PwC Thailand urges business operators to prepare themselves and get ready for amendments to the law relating to anti-profit shifting through transfer pricing and the Personal Data Protection Act

Stocks and Financial Services Press Releases Monday October 21, 2019 17:17
Bangkok--21 Oct--PwC Thailand

PwC Thailand advises business operators to prepare themselves to be ready for changes in the law and tax rules and regulations after the transfer pricing provisions were enacted into law, and the effects of the new accounting standard on tax compliance. In addition, new guidelines set by the Revenue Department and the Supreme Court provide the impetus for studying precedent cases which correspond with the operator's business to mitigate the risk of tax investigations.

In addition to the tax environment, the Personal Data Protection Act ('PDPA'), the and the enforcement of the new customs law, particularly the change in customs investigation methods are of great interest to operators alike. Operators who aren't well prepared to cope with these changes may be widely affected.

Somboon Weerawutiwong, Tax Lead Partner of PricewaterhouseCoopers Legal & Tax Consultants Ltd., said during PwC Thailand's Symposium 2019 (A close look at recent legal and tax developments – it's time to act) that the government has enacted several new laws to cope with the age of the digital economy. These include laws that cover the PDPA that will be fully effective next year or the transfer pricing provisions that have already been enacted.

The Revenue Department has set a target for its tax collection for 2020 at THB2.11 trillion, which intends to use to accommodate spending on future investment. During the implementation of its five-year road map (2016 - 2020), the Revenue Department sets the goal of enhancing and strengthening its policy to make itself ready for Thailand 4.0. As a tax collection authority, it sets a policy enhancement target and issues tax measures that are responsive to economic changes as well as data exchanges to promote trade and investment, all of which are reflected in the introduction of new laws and regulations that will enable it to achieve its tax collection target.

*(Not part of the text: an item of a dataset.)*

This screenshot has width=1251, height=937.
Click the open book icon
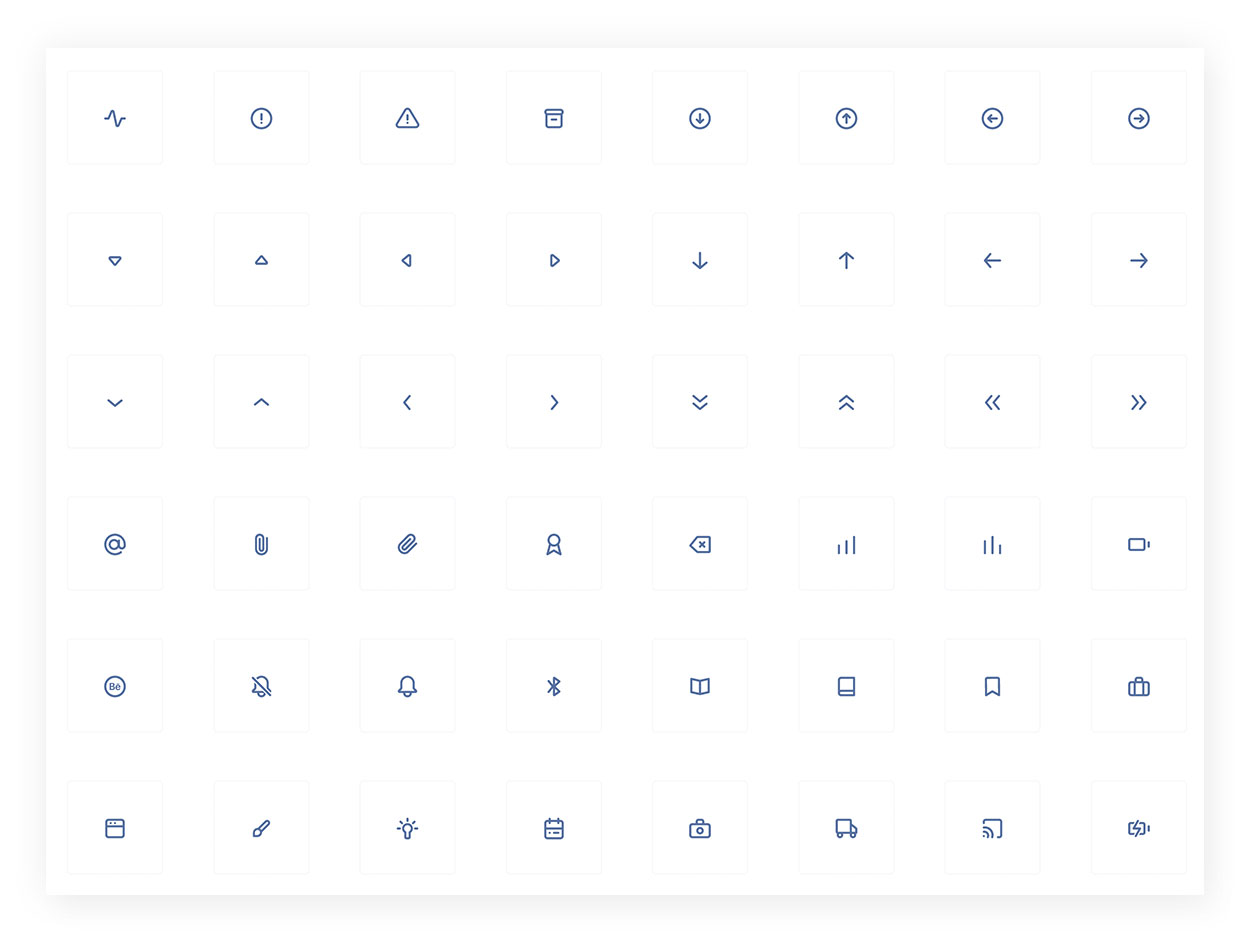700,686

The Revenue Department's quest for achieving its collection target has resulted in the enactment of the transfer pricing provisions that would impact businesses the most.

According to the transfer pricing law, businesses with revenues of THB200 million or more must prepare a transfer pricing report which includes related party information in each accounting period, in accordance with the form prescribed by the Director-General, and submit the report together with their annual corporate income tax returns. This will afford the Revenue Department sufficient information to investigate the business operator's compliance with the provisions.

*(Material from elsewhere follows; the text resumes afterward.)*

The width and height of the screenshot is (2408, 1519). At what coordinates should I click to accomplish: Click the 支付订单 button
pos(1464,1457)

In addition, the change to new accounting standards is another challenge that businesses are facing as it will affect their tax preparation, specifically with regard to methods of revenue and expense recognition. Although the Revenue Department hasn't yet provided any regulations or guidelines supporting the new accounting standards, businesses should plan ahead and prepare for the change.

As the economy is driven, inter alia, by imports and exports, the customs law has also been amended to accommodate the current import and export environment. Importers and exporters need to understand the new customs rules and regulations, particularly the new method of customs investigation, in order to be able to handle the situation if they're facing customs investigations and potential assessments.

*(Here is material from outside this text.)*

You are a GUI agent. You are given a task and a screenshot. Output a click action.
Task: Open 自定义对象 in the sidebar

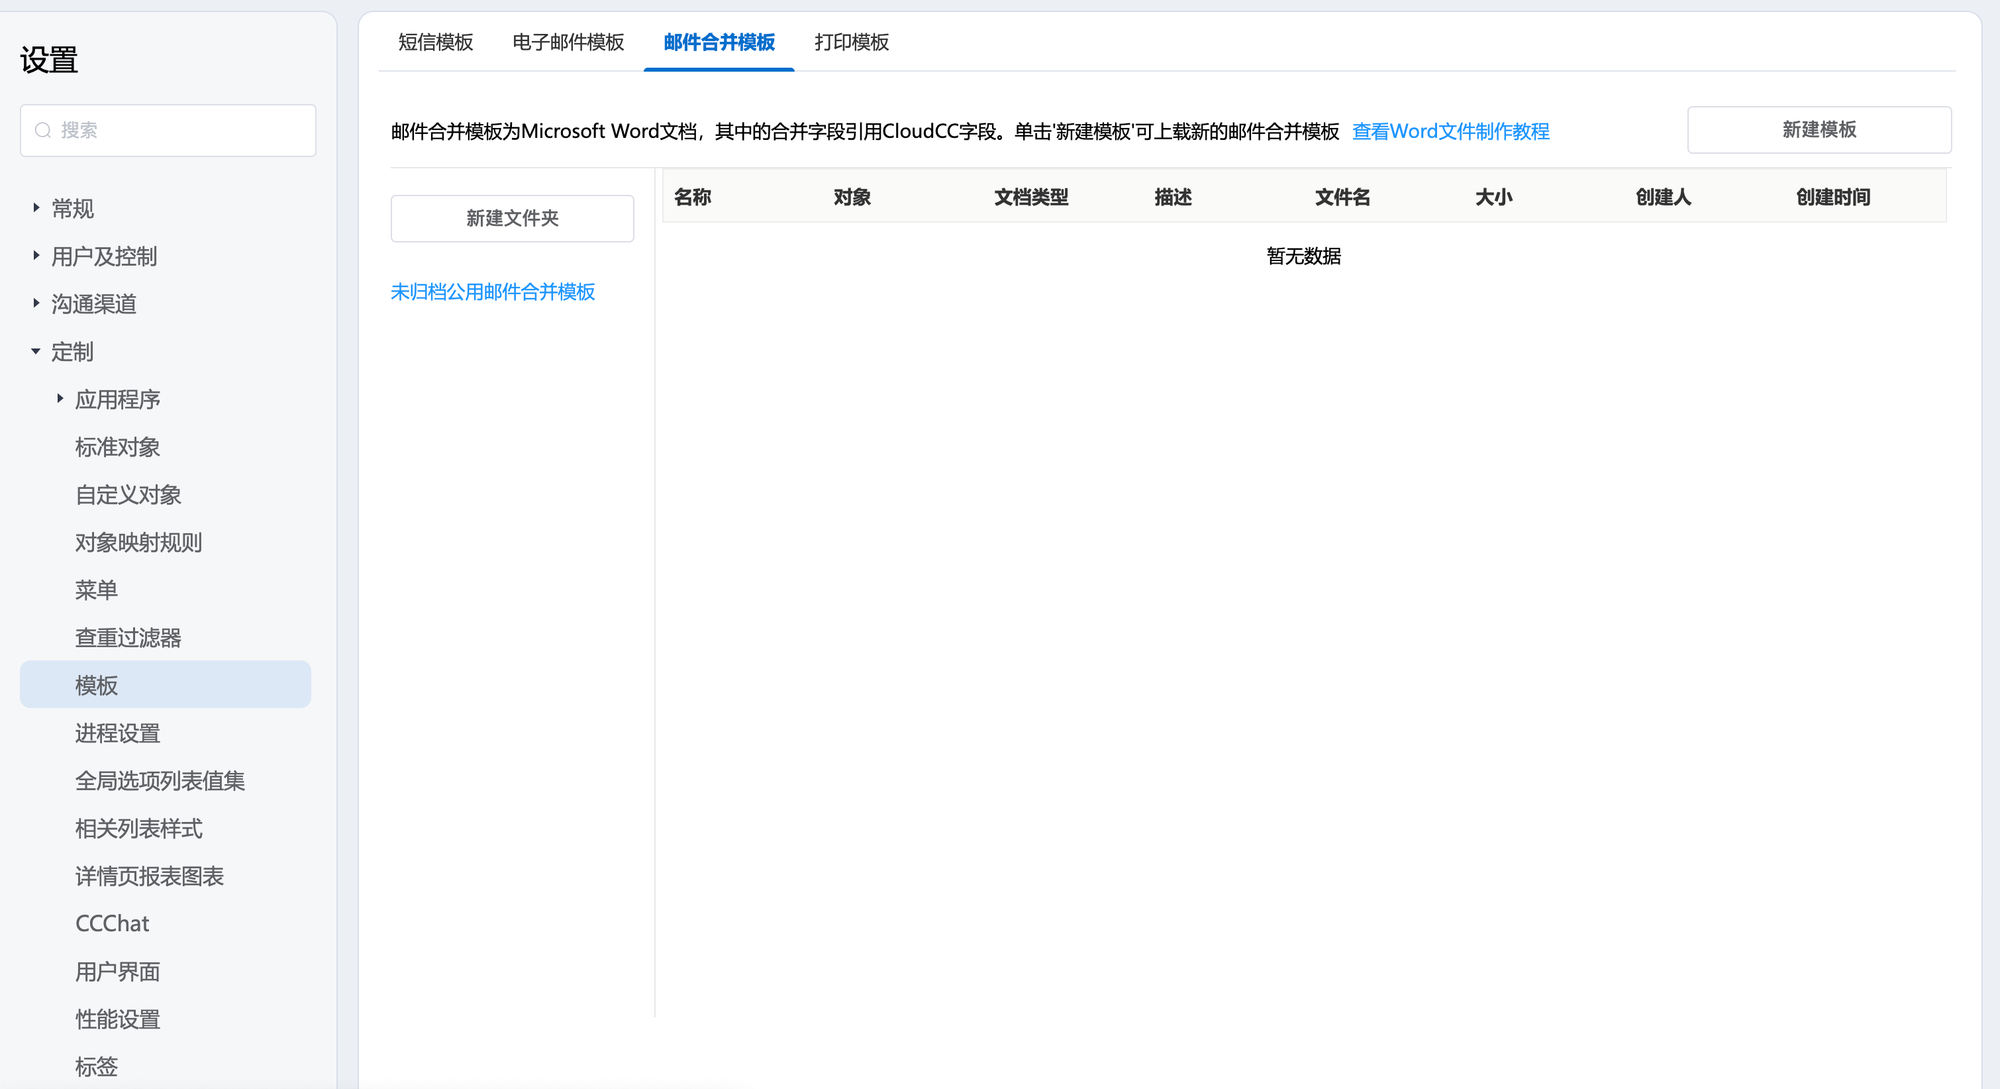(128, 494)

"Therefore, businesses need to keep up with the Revenue Department's policy changes, which are reflected in the enactment of new laws, amendments to existing laws and those that are being drafted. Also, businesses should learn from these new laws, new interpretations of Revenue rulings and/or Supreme Court decisions in order to analyse how they will be affected and how the interpretations and precedent cases can be applied to businesses to help them be fully compliant, in order to manage and mitigate the risk," said Somboon.

Furthermore, other laws that business operators should take an interest in are the Cybersecurity Act and the PDPA. Especially, PDPA will play a significant role in shaping the security within the cyber world for citizens who may have had their personal data collected without their consent when procuring services or conducting transactions on the internet or from the risk of having their personal information violated. This new law will impact organisations, business operators and businesses that collect personal data of consumers and/or business provide services directly to customers such as commercial banks, financial institution, financial service providers and social media operators, among others.

Currently, there may be many Thai business operators who aren't aware of that PDPA is now in force and will become fully effective on 28 May 2020. Therefore, it's prudent that in the meantime, business operators seek a thorough understanding of the laws together with professional advice which will help ensure proper compliance and mitigate civil and criminal risks should any incidents of data breach take place.

"As we know many changes are underway in 2020, business operators should be fully prepared and ready in terms of the organisation, personnel, knowledge and strategies to stay abreast of the new laws. Therefore, proper legal and tax planning is a solution that will foster rapid business growth and uphold brands and images as well as avoid the adverse effects, whether they be in the form of substantial costs incurred to lower the risk and exposure to investigations or assessments or unnecessary tax cost compounded civil and criminal liabilities as well as impact on image and reputation of business organisations," Somboon concluded.